● **Page**
* * * * * * * * *
The Transatlantic Journey Continues
by Angie Van Ruiten-Rogan
Last month, I shared the immigration story of my mom’s family. Now, I’d like to tell you about another family that faced challenges and hard work in order to make a new life in America, the land of opportunity- the Van Ruitens. As I mentioned in my last story, my parent’s families were from the same small village in North Holland. The Dykzeul family immigrated on April 13, 1948 and the Van Ruitens began their journey the previous year.
My grandparents, Jacob and Jacoba Van Ruiten, came to the United States with six of their eight children in May of 1947. My father, John, and his brother, Hank, had already immigrated in December of 1946. Upon arrival, my father changed his name from Johannes to John and his brother was now Hank instead of Hendricus. They wanted to be like the American cowboys they had heard about so their Dutch names just wouldn’t work. Once in Bellflower, California, they started milking cows on their uncle’s dairy farm. My grandparents, Opa and Oma, courageously decided to come to California at the age of fifty. My Opa sold his farm in Spaarnwoude to his older brother, Thomas, who could not afford to pay him in full for the dairy and milk cows. In order to travel to the U.S., Opa borrowed money from his brother, Bert, who owned a dairy in Southern California.
* * * * * * * * *
● **Source data**
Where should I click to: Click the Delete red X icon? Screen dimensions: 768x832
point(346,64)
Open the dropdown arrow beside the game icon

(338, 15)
* * * * * * * * *
● **Given problem 1**
In the Van Ruiten immigration story, from whom did Opa borrow money to travel to the U.S.?
● **Given problem 2**
Continue the Van Ruiten immigration story above the lines, starting after its final sentence.

● **Answer 1**
His brother Bert, who owned a dairy in Southern California.

● **Answer 2**
A bus picked the family up at their farm and took them to the airport in Amsterdam. On the plane, Oma experienced severe motion sickness due to turbulence, so when she got to New York, she refused to get on the connecting flight to Los Angeles. Instead, the remainder of their trip was by train across country. Purchasing tickets was very frustrating due to the family’s inability to speak English. After much confusion, a young woman in the train station overheard Opa and Oma and took my dad’s oldest sister, Sophia, to her father who spoke Dutch. This kind gentleman was able to help the family purchase their tickets. After three days, the Van Ruitens arrived in Bellflower. They could not afford to ship any furniture or belongings from Holland, so they only had the clothes and small items they carried in suitcases.
After owning his own farm in North Holland, my Opa had to work for his brother, Bert, as a hired hand to pay off his debt. Opa, my dad, and Uncle Hank milked cows, scrubbed five gallon milk buckets, and did other manually difficult chores. The family moved into a small home near the dairy in Bellflower. They borrowed pots and pans and took furniture and other household items from neighbors who gave them the things they needed. After some time, my dad left Southern California. He enlisted in the army and then moved closer to my mom and the Dykzeul family in the Central Valley. Opa and Uncle Hank continued to work on Bert’s farm for several years. With the help of Avert Dykzeul, Opa and Hank were able to purchase a dairy in Artesia, California.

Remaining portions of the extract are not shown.